Didn’t Last Long

Well, any plan that involves mortgages can’t be all good. The government picking up anything mortgage related will stick it to the taxpayers in the eventually the debt sours. Stocks are back down after yesterday’s rally. No surprise there.

Wall Street’s euphoria over a $200 billion plan from the Federal Reserve turned to caution Wednesday, leading stocks to retreat a day after their biggest rally in more than five years.

Investors largely regard the plan the Fed announced Tuesday to lend Treasurys in exchange for debt tied to mortgages as an innovative means of bringing some relief to the tight credit markets.

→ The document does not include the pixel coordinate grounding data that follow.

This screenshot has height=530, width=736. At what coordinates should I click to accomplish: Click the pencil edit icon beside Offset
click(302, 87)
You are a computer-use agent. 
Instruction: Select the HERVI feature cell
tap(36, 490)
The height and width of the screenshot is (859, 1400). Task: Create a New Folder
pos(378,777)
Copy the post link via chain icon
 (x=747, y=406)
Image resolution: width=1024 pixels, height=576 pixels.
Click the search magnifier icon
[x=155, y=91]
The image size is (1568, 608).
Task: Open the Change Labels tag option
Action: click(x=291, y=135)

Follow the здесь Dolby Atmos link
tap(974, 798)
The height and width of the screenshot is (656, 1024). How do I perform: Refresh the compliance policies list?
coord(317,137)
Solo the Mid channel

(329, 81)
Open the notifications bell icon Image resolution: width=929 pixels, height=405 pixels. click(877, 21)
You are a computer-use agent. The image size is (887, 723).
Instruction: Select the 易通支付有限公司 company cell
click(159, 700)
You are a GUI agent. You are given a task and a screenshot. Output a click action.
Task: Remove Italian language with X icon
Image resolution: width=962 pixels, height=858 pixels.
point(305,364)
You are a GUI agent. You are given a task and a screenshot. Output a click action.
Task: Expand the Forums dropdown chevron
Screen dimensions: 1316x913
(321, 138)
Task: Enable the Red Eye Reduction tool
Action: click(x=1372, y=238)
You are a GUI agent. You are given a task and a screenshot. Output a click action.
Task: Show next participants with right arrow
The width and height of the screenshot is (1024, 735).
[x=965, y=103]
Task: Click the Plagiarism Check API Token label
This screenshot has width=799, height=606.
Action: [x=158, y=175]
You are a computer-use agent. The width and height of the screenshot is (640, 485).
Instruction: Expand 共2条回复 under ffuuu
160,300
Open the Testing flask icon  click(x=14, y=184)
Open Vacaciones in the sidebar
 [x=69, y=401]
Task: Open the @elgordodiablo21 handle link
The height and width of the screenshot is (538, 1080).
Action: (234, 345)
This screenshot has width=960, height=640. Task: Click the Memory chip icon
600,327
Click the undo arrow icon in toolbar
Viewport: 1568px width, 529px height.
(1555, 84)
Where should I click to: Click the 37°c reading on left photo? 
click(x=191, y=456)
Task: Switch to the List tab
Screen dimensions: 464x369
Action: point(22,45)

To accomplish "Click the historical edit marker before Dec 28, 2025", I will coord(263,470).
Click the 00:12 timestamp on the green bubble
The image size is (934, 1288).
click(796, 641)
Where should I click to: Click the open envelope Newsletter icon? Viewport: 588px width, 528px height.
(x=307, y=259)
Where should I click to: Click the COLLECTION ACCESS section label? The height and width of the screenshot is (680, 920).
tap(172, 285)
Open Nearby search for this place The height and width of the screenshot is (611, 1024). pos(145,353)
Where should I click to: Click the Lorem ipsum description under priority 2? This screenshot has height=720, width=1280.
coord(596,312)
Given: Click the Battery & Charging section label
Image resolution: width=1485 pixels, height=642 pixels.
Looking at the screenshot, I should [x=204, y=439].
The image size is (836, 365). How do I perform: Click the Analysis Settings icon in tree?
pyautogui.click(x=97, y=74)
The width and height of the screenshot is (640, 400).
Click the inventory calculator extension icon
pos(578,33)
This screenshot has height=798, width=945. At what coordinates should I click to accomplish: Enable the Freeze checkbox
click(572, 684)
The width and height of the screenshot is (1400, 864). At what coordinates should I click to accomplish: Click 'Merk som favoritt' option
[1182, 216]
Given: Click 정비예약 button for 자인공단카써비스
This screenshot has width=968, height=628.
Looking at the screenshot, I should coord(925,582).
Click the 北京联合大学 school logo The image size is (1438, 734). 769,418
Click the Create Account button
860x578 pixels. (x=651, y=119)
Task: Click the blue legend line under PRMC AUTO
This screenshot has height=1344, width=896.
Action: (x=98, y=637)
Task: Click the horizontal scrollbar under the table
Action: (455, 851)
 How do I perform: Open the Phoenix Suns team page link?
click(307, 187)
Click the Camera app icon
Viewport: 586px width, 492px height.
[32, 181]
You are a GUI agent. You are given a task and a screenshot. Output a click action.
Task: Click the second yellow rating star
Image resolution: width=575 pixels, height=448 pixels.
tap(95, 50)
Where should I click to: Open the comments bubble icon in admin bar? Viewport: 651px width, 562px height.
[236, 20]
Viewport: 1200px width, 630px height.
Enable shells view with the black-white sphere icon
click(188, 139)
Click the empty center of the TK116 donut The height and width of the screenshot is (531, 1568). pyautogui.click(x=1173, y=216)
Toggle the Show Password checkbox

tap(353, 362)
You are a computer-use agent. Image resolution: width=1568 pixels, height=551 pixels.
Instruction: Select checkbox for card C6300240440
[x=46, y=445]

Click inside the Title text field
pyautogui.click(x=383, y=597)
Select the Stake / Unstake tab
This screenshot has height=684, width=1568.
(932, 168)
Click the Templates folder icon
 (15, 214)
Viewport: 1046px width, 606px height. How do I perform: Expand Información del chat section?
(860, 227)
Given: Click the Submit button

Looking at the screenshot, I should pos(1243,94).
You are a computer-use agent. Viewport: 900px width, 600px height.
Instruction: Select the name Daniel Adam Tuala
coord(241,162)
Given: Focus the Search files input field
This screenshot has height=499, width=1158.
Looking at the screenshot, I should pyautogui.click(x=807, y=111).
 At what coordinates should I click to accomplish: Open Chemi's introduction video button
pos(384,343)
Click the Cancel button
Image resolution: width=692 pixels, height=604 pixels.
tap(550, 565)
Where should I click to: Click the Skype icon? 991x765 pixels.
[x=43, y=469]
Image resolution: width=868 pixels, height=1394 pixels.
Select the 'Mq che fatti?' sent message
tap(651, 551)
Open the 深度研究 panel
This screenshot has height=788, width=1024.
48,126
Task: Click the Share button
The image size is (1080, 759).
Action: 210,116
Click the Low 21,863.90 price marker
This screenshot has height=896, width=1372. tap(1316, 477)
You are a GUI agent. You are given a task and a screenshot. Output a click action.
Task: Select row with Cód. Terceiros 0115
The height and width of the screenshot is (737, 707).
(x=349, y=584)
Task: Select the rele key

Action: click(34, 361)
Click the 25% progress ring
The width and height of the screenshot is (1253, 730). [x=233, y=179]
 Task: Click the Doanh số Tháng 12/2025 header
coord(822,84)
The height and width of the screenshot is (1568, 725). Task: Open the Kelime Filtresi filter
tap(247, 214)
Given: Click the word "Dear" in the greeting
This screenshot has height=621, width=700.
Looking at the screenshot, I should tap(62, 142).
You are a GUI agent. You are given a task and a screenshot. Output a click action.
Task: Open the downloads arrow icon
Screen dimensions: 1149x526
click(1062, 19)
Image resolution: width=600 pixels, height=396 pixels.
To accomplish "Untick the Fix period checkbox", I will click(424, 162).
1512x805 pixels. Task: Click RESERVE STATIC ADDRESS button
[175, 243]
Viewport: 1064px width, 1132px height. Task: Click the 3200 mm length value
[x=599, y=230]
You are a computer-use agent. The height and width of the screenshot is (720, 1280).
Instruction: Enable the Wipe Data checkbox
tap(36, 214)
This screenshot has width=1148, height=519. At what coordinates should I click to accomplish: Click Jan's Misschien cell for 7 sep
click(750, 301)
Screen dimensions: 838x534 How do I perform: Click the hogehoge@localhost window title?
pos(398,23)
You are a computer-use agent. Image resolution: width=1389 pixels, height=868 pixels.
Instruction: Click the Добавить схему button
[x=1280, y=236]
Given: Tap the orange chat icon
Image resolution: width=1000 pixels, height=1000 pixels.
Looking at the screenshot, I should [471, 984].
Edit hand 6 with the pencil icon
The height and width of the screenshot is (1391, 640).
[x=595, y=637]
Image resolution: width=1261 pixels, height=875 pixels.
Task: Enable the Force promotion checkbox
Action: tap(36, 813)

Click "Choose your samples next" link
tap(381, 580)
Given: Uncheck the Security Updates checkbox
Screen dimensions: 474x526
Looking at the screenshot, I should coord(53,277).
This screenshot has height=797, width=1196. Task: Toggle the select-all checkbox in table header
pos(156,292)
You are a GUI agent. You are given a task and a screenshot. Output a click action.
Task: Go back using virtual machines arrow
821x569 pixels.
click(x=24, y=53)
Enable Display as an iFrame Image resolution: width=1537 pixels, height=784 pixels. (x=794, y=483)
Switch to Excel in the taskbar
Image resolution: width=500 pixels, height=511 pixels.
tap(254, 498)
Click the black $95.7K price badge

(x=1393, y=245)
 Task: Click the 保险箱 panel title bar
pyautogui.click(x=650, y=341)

…According to preliminary calculations, the Dow fell 46.57, or 0.38 percent, to 12,110.24. It initially dipped, shot up more than 140 points, then dropped again. On Tuesday, the Dow surged 416 points, the blue chips’ biggest one-day point gain since 2002.

OK, not so good, course even with Tuesday’s big gain, stocks are down about 2000 points over their long term high. Not much change compared to a week ago even. And even more gloomy data will be released later in the week so expect stocks to not go up.

Why do I write about the economy so much? Simple, I expect it to tank and tank big. Wonder what will happen then. Oh the fun it will be to watch. Almost as much fun as watching Hillary and Obama fight it out. Almost.